Читать «Люди, горы, небо» онлайн - страница 201

Леонид Михайлович Пасенюк

О чем думал тогда Витька? Он думал о тупой беспощадности бездны, разверзшейся под хрупким днищем шхуны. О ее полнейшем равнодушии к тому, что живет себе на свете какой-то Витька, еще не успевший ни закончить вуз, ни толком влюбиться, ни поработать на пользу всем и для собственного же удовлетворения. Он ничего еще не постиг и ничего не смог. Разве не обидно было бы нелепо утонуть в далеком от родного города взбесившемся проливе?..

Очевидно, ужасен был бы первый миг крушения, леденящее прикосновение разъяренных волн.

Он не мог думать без содрогания о том, что, удачно выйдя из нелепой толчеи пролива Севергина, шхуна вскоре попала в еще более тяжкое испытание, с которым не справилась и, вероятно, затонула. Как?.. Где?.. Кто мог знать об этом наверняка? Нема была прорва воды, местами глубже десяти километров, прорва – тускарора, угрюмо щерились черными клыками рифы у безлюдных островов.

Да, Витька уже не впервые внутренне осознал, что всем им страшно повезло, и что нет резона распускать нюни, и что нужно жить, радуясь обилию неба над головой, беспросветности дождей, веселому грохоту океана, который их подкармливает, обществу товарищей, какие бы они ни были. Они прежде всего люди.

Перевалили непропуск, и сверху сразу открылся обозрению лагерь: обветшавшая уже палатка и сизое пятно недавнего костра… и Миша Егорчик, который, оказывается, вовсе никуда и не бегал вместе со всеми, не расстраивал нервной системы, не переживал, наблюдая за тем, как белым призраком исчезает в море чужая шхуна.

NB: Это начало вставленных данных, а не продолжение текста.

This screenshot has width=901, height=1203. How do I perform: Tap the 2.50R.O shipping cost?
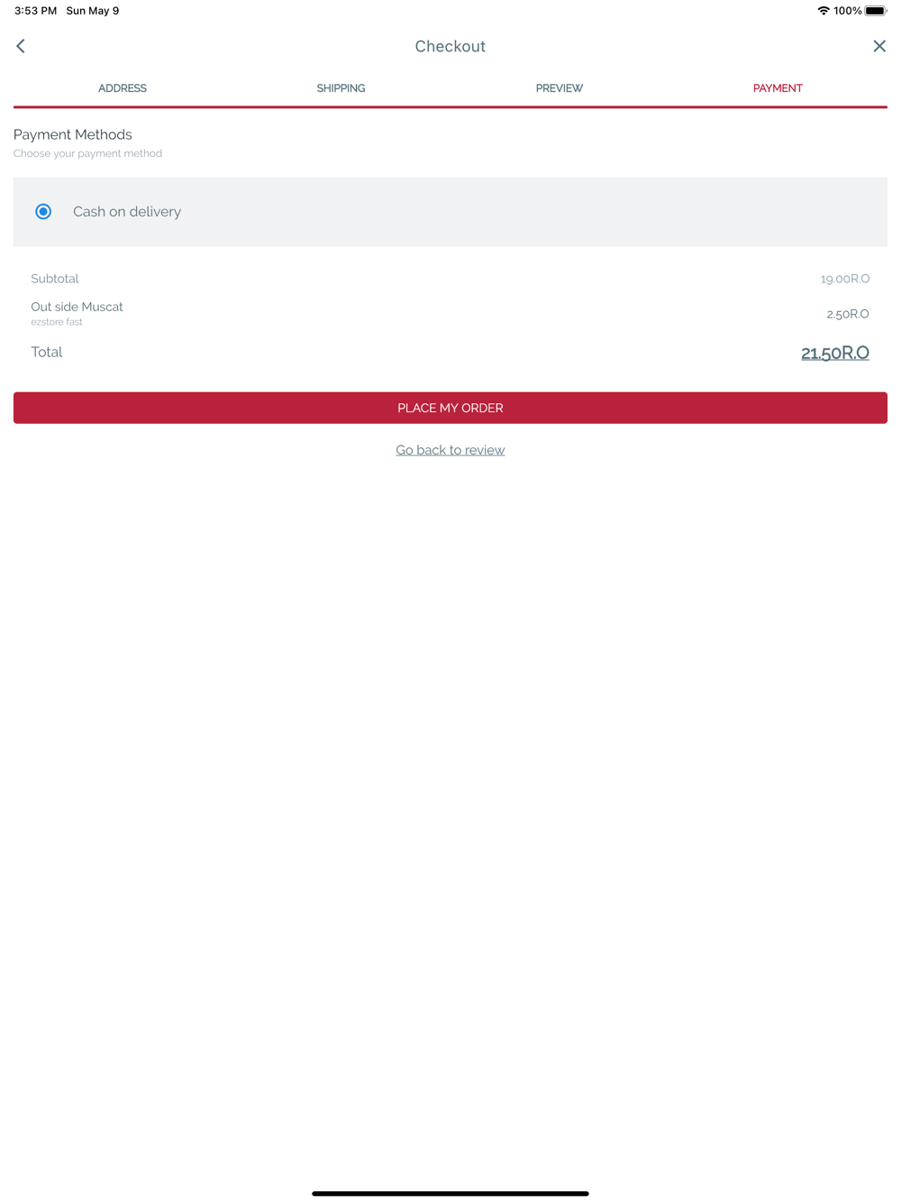[848, 314]
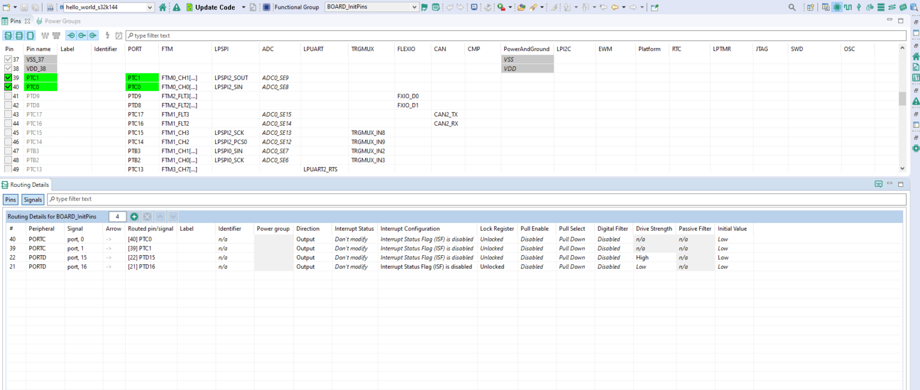Toggle the Signals filter button
Viewport: 920px width, 390px height.
[33, 199]

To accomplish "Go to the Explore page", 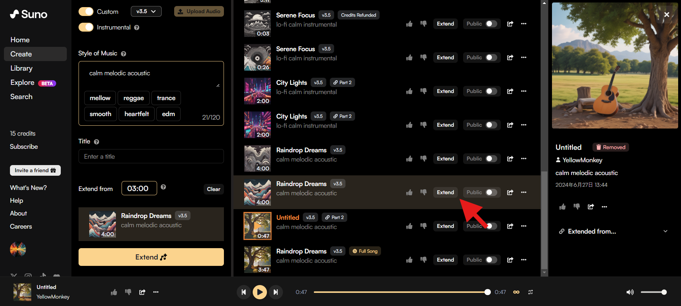I will tap(22, 82).
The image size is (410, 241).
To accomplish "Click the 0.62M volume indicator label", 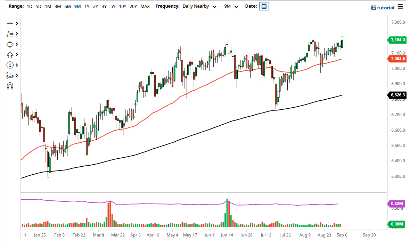I will [397, 204].
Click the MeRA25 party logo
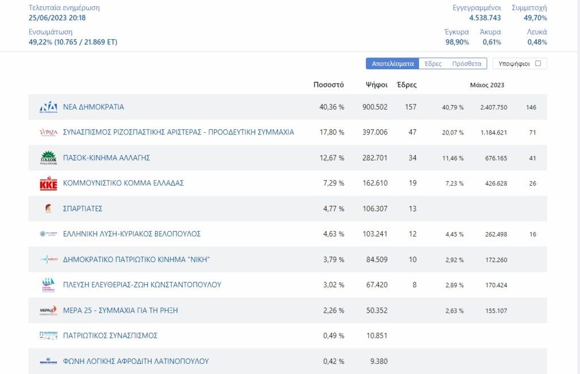The width and height of the screenshot is (580, 374). tap(49, 310)
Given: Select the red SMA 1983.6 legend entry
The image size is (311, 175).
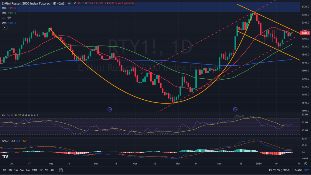Looking at the screenshot, I should pos(9,9).
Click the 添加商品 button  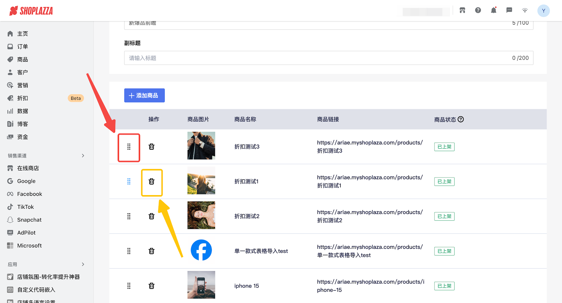(x=144, y=96)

Витька подошел к нему вплотную. Егорчик покосился на него и извлек из груды деревяшек, припасенных для костра, узкую дощечку с надписью по трафарету: «Хранить в сухом и прохладном месте». Вероятно, то была дощечка от ящика из-под фруктов. Укрепив дощечку поверх двух камней, он воссел на ней, как некий скоропортящийся продукт.

– Ушла шхуна, – сказал Витька, прислонившись к ослизлому чурбаку.

– А? – спросил Егорчик.

– Что «а»? – взглянул на него Витька и вдруг как при вспышке молнии различил, дошел своим умом, что самое непостижимое и нелепое у них в лагере – именно этот сонливый, покорный судьбе, тупой, но при всем том озлобленный человечек. С ним еще будет, будет мороки…

В Станиславе – в том ключом били самовлюбленность, темперамент, но и ровно всплескивалась, выходила из глубин души доброта, пусть неожиданно и не часто, но тем и поразительная. Смельчит в чем-то, скорыстничает, этакого изобразит из себя деревянного бога, а потом все-таки посмотрит как бы со стороны: а красиво ли себя веду?., а зачем грохочу по мелочам?.. Стоило Станиславу остыть немного – и с ним уже можно было разговаривать. Он упрямый, многого такому не докажешь, но если поддержит Юрий Викентьевич; то и его можно припереть к стенке.